Where inventory is measured at fair value after initial recognition, additional disclosures under IPSAS 46 apply — measurement techniques and inputs, the fair value hierarchy level, and for Level 3 measurements, a reconciliation of opening to closing balances and sensitivity to unobservable inputs IPSAS 12.50A–50F.


9.Common mistakesIPSAS 12.15–25

Where public sector entities most often go wrong with this standard:

Mistake: Carrying postal stamps or unissued currency at face value.

Reality: These are measured at their printing or minting cost, not at the value printed on them IPSAS 12.13.

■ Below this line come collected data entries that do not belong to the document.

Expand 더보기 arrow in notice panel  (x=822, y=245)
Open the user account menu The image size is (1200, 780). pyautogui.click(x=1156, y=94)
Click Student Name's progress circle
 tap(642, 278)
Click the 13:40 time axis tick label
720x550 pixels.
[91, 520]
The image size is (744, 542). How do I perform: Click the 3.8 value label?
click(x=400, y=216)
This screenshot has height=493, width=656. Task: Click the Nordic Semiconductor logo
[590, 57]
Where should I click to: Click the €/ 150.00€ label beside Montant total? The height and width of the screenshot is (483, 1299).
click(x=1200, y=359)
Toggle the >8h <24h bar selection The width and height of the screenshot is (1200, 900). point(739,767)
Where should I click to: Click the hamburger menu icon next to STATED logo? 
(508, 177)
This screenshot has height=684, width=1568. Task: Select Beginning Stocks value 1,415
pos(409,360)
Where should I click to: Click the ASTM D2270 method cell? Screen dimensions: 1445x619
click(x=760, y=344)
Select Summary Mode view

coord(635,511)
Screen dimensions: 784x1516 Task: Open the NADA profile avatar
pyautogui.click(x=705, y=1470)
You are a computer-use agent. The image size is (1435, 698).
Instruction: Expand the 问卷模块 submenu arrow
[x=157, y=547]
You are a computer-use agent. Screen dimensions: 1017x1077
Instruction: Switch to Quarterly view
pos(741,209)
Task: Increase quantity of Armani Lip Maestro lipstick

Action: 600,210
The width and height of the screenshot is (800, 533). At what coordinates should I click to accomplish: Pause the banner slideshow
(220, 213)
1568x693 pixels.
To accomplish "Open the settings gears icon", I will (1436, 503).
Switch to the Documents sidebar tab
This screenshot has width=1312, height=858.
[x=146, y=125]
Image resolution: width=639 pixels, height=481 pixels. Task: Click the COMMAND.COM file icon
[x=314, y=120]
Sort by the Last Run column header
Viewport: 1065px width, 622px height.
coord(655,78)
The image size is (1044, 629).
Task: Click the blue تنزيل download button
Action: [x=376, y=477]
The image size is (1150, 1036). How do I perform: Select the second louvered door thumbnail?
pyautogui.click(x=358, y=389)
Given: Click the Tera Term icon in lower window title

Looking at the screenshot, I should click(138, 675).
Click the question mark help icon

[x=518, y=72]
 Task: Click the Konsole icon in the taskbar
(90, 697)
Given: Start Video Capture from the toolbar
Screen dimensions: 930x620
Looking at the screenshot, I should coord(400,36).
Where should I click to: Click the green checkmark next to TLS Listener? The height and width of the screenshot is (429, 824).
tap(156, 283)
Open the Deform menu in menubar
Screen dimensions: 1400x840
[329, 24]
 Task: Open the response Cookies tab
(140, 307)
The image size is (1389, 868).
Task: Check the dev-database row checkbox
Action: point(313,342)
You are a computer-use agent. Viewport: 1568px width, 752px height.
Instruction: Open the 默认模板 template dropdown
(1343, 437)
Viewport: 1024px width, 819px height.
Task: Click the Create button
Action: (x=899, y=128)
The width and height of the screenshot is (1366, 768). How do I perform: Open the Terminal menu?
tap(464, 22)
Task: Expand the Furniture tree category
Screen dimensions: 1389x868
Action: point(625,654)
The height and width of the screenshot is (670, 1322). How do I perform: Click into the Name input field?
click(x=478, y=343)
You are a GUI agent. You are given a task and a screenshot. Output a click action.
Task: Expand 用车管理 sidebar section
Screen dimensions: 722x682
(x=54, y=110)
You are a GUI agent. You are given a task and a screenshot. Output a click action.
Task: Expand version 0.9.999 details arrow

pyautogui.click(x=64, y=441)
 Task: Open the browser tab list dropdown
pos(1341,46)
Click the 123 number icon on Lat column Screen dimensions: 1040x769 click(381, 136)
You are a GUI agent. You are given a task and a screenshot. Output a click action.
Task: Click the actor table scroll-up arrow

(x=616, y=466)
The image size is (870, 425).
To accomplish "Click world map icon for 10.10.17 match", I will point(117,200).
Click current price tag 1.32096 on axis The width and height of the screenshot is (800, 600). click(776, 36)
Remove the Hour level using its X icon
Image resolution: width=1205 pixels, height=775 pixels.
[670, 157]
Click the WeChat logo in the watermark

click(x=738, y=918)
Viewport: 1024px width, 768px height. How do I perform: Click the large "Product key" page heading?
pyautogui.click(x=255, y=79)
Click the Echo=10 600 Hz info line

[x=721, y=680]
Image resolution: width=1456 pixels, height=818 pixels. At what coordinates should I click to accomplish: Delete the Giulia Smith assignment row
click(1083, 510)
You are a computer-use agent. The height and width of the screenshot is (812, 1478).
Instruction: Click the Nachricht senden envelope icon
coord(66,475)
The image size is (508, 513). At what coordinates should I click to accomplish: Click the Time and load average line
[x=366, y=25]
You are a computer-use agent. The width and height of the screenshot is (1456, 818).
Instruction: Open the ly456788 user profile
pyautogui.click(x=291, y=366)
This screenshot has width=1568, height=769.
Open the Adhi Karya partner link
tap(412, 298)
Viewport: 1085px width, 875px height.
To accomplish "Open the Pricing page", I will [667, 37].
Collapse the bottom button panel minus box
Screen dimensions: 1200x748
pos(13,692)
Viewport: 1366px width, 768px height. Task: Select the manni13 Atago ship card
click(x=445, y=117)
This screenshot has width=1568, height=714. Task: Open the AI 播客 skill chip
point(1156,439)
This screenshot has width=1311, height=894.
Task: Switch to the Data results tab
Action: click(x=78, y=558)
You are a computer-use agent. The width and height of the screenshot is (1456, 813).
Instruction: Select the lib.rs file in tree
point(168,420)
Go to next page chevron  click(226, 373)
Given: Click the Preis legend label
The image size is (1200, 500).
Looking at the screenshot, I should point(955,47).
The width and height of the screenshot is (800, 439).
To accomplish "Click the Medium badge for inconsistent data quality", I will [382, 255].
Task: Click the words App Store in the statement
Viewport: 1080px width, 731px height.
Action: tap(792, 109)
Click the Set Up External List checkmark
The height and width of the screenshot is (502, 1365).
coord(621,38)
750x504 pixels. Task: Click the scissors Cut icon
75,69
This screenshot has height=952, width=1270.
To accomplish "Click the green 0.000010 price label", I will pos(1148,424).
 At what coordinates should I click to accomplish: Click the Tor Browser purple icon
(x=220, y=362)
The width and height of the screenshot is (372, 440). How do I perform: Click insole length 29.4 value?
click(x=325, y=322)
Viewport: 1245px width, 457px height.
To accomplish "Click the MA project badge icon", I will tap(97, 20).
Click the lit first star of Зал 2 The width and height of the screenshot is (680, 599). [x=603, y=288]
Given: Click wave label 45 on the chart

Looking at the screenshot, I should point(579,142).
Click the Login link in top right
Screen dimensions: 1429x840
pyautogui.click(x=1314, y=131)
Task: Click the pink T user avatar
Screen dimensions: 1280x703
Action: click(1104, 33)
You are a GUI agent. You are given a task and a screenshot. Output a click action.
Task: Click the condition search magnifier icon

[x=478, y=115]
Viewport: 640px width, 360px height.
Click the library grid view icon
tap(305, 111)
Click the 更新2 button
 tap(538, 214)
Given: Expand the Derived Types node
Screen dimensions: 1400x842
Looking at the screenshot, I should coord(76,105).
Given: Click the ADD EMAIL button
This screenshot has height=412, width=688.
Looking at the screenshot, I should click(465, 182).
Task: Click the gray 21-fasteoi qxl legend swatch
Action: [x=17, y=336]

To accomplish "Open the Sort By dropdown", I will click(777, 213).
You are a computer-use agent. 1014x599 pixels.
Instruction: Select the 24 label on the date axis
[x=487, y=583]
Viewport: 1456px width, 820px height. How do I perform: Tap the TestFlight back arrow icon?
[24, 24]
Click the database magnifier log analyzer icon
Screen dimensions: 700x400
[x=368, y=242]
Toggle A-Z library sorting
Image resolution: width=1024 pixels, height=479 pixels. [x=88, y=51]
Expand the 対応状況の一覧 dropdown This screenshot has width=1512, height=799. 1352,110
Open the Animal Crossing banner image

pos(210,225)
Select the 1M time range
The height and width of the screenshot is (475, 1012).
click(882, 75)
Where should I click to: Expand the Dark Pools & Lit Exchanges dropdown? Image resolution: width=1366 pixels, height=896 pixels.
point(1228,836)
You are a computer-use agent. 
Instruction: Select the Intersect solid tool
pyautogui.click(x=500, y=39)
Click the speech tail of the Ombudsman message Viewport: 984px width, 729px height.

Mistake: Capitalising storage, administrative, or selling costs into the cost of inventory.

Reality: These are expensed as incurred — storage only qualifies if it is a necessary step before a further stage of production IPSAS 12.25.

Mistake: Ignoring write-downs on damaged or obsolete stock because “it’s still on the shelf”.

Reality: If NRV has fallen below cost, the write-down is recognised in the period — carrying value above recoverable amount overstates assets IPSAS 12.38–39.

Mistake: Recording donated inventory at zero cost.

Reality: Inventory acquired through a non-exchange transaction is initially measured at its fair value as at the date of acquisition — not at nil IPSAS 12.16, 31.


10.Check your understandingIPSAS 12.15

Drugs cost KES 800,000; NRV is now KES 620,000. At what amount are they carried?

A. KES 800,000 — always at cost

B. KES 620,000 — the lower of cost and NRV

C. KES 710,000 — the average of the two

D. KES 1,420,000 — cost plus NRV

Answer: B. NRV of 620,000 is below cost, so the drugs are carried at 620,000 and the 180,000 difference is written down.